To ensure that Health Care Services accurately analyzes the adequacy of provider networks when initially certifying a health plan and when new beneficiary populations are added, it should establish by September 2015 a process to verify the accuracy of the provider network data that it uses to determine if a health plan meets adequacy standards for provider networks.
DHCS has formalized and codified the provider network validation process in a formal procedure. This process was used for the behavioral health treatment transition into Medi-Cal managed care health plans (MCPs). This formal provider network validation process will be utilized each time that DHCS certifies or reviews a MCPs' provider network and will be modified, as appropriate. The procedure was updated to review all signature pages for submissions containing 25 or less. A random sampling of submissions occurs when the submission is 25 or more providers. Attached is the formal provider network validation procedure and sample evidence of record retention.

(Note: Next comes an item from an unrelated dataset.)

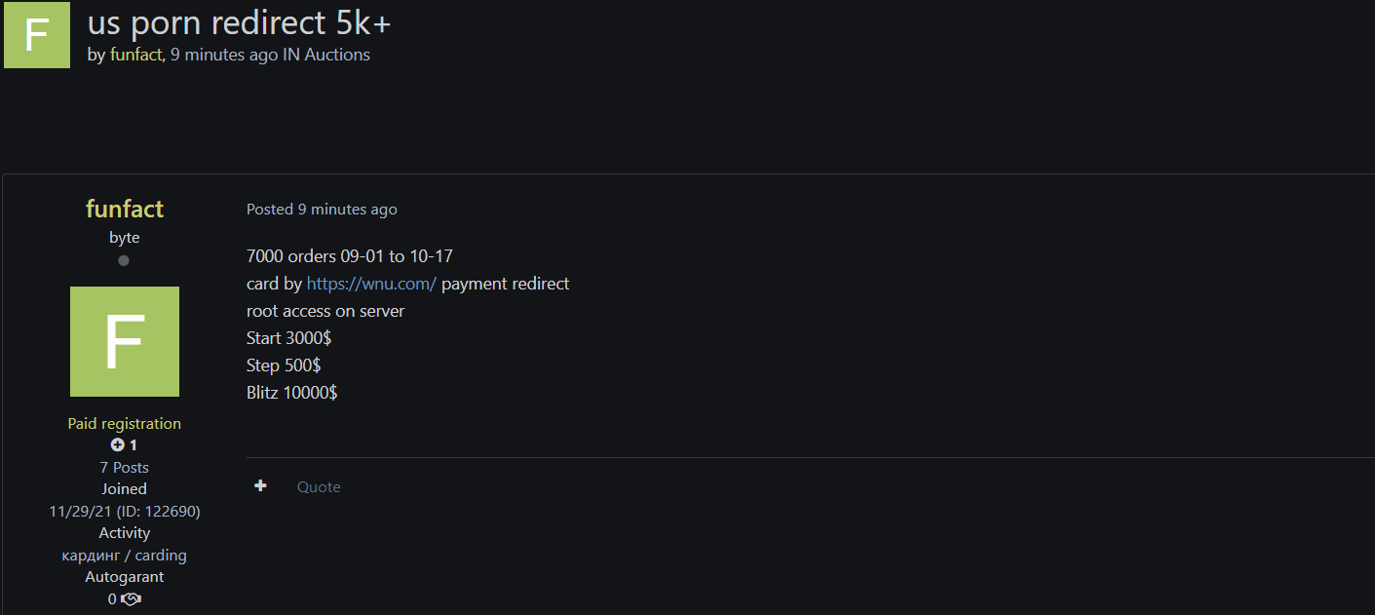Viewport: 1375px width, 615px height.
Task: Click the 9 minutes ago timestamp in the header
Action: pos(224,56)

DHCS has completed building a new network certification process and tool. This new universal tool and process will initially be used in the transition of the responsibility of behavioral health treatment to managed care health plans no sooner than February 1, 2016. The process for verifying submitted provider data will be completed through obtaining executed plan contract signature pages. When the network submission contains fewer than 30 providers, all signature pages will be requested. When the network submission exceeds 30 providers, a statistically significant random sample will be generated and obtained from the health plan.
DHCS has instituted a process for certifying Medi-Cal managed care health plan (MCP) networks and ensuring that beneficiaries receive timely access to care. This process will include use of a standardized network certification tool which will be modified to meet the need of the specific transition or implementation. For example, on February 1, 2016, some Medi-Cal beneficiaries are scheduled to begin receiving behavioral health treatment services from MCPs instead of Regional Centers. DHCS is in the process of building a tool which will validate MCP networks prior to the health plans gaining this responsibility. It will measure the number of beneficiaries, types of services needed and frequency, among other indicators. The tool will address the following areas: primary care physician assignment, anticipated utilization rates, the automatic continuity of care process, and validating that health plans have infrastructure in place to provide the services.
†Response Type refers to the interval in which the auditee is providing the State Auditor with their status in implementing recommendations made in an audit report. Auditees must submit a response regarding their progress in implementing recommendations from our reports at three intervals from the release of the report: 60 days, six months, and one year or subsequent to one year.
*Agency responses received after June 2013 are posted verbatim.